I've spent 2 and a bit weekends thus far clearing out the // SNIP - it was too long winded and too abstract for using now, maybe later.
To cut to the chase, I've decided that keeping data on CD is no longer viable based on the price and capacity of hard drives today. Part of the reason here is the space is not wasted, it can be reused infinitely without degration in performance. The only down side is when a disk fails you lose a lot more at once. But what would life be without risks. Personally I've had one (hard) disk fail in 10 years and it was 100 times the capacity of the first, thusly in 10 years time I'll expect my 2nd disk failure to be my 2TB drive grin (ignoring cosmic influences and randomness that is). Of course that is assuming 3 year hard drive warrenties and since I'm not buying SCSI 10k RPM drives I'll only be getting the 1 year warrenty, lets take a third of this figure, say 3 years time and a 10th of the capacity (exponential growth curve) 200Gig. Now that sounds reasonable and believeable. Recommendation number 1: Don't buy 200 Gig drives, they have to be dodgy. (Sure this is based on nothing but fiction, but you get that. It's still free advice.) (Interesting titbit of info: the Western Digital SE series of drives still have a 3 year warrenty, so the extra $50 gets you that aswell as the 6Mb of extra cache.)I think it's interesting that this solution is obvious to many but with floppy disks as the medium. People commonly keep floppy disk images on hard drive because of the unreliability of the floppy disk medium (not to mention the cost or size of them). I'm simply intending to try doing this with stuff that would normally be put on CD's. It makes perfect sense for things like downloads folders which are in constanst states of flux. I used to clean up and burn my downloads folder periodically but haven't in so long. It becomes a futile backup really, if you do ever lose the source, you'll probably redownload some / most of the apps / patches / fixes etc to get newer versions. Based on the rate at which hard drive capacities are increasing and prices falling this solution might become common place in the near future. I'm simply living on the bleeding edge again.
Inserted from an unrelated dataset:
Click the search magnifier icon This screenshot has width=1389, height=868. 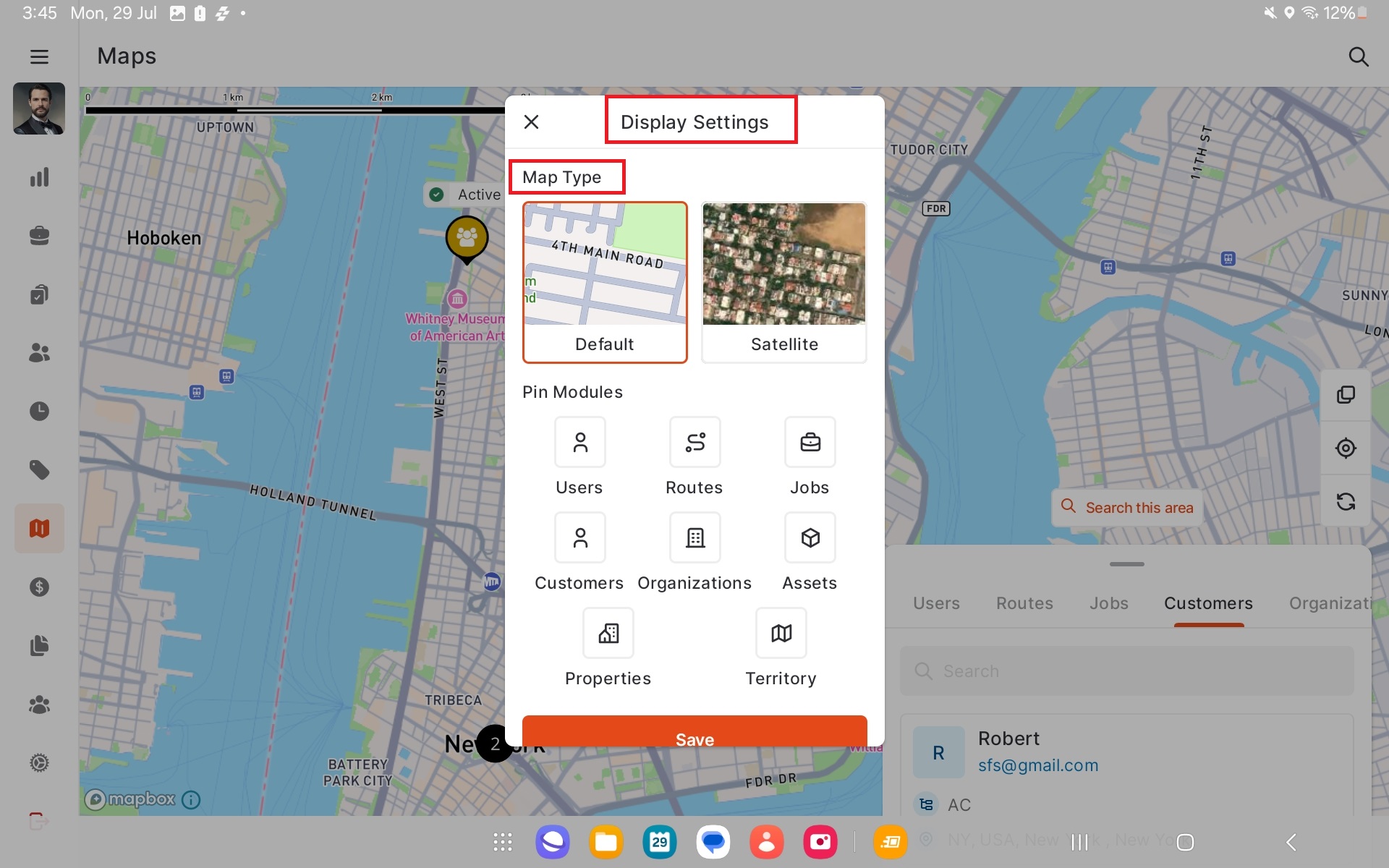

More interesting points to bung in here. It's cheaper now to store stuff on hard drive that it was to store on CD 5 years ago. But it is still cheaper to store stuff on CD now, but only by a factor of 2 to 4 depending on drive and CD prices. Taking the benefits of online storage into account it wins hands down in my book. So I'm building a file server.
In other news, I have a plan. (Apart from returning to coherent sentence structure)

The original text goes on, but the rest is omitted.